Zilch! And how do we know that? Actuarial tables.
I’ll take help from Nassim Taleb, author of wildly popular books including Fooled By Randomness, to explain it. He writes –
Say I have for sole information about a gentleman that he is 40 years old and I want to predict how long he will live. I can look at actuarial tables and find his age-adjusted life expectancy as used by insurance companies. The table will predict that he has an extra 44 to go. Next year, when he turns 41 (or, equivalently, if applying the reasoning today to another person currently 41), he will have a little more than 43 years to go. So every year that elapses reduces his life expectancy by about a year (actually, a little less than a year, so if his life expectancy at birth is 80, his life expectancy at 80 will not be zero, but another decade or so).
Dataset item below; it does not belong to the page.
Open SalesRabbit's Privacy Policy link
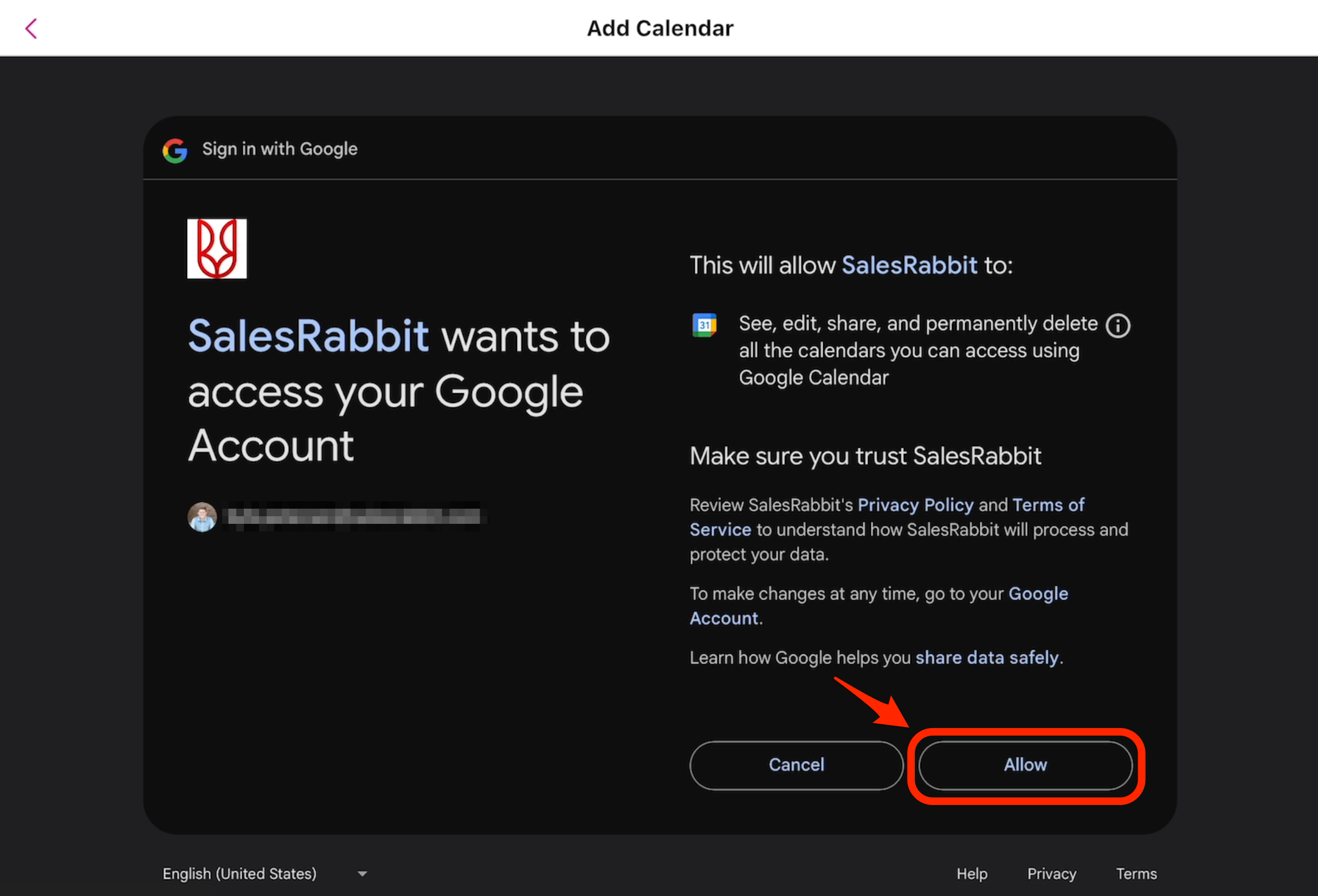The width and height of the screenshot is (1318, 896). pyautogui.click(x=915, y=505)
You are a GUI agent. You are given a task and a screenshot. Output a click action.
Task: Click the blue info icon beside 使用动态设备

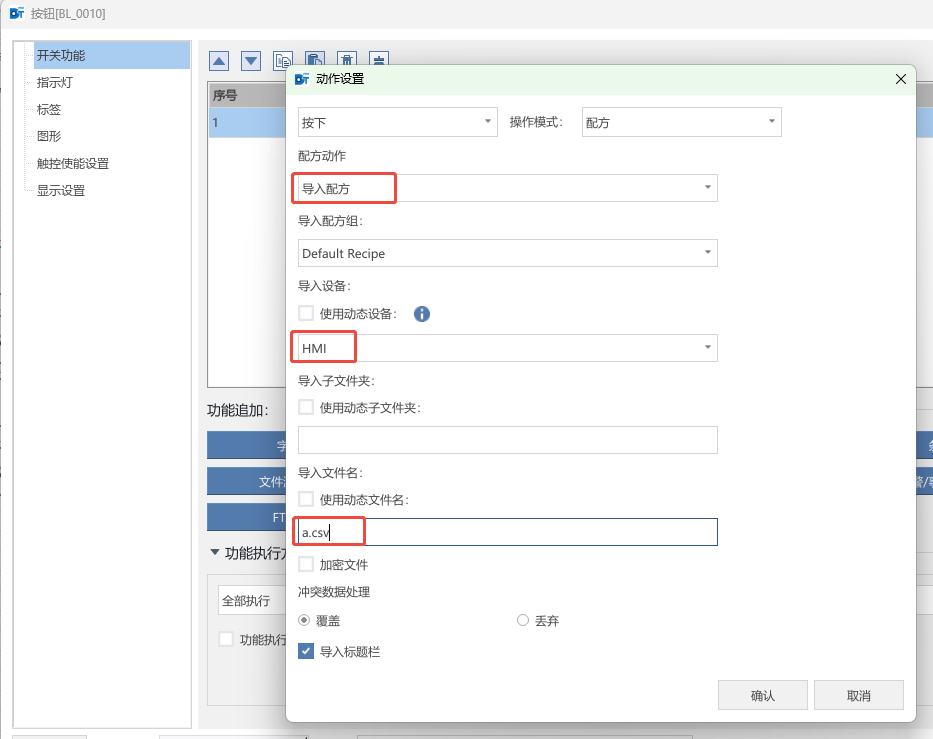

The actuarial tables for the sun (as prepared by astronomers based on their decades of experience of stargazing) speculate that sun has been there for billions of years and the history of human life is barely few million years. However, when you see a young and an old human, you can be confident that the younger will survive the elder. But with something nonperishable, say a technology, that is not the case.
This brings us to a very interesting observation about predicting the future durability of things. Taleb calls it the Lindy Effect.
According to Lindy Effect, there are certain things, where every additional day may imply a longer life expectancy. Lindy Effect is applicable to anything that is non-perishable like a technology. The longer a technology lives, the longer it can be expected to live. A simple technology like spoon has been there, unchanged, for thousands of years. People have been using the spoons and forks for eating since Roman times.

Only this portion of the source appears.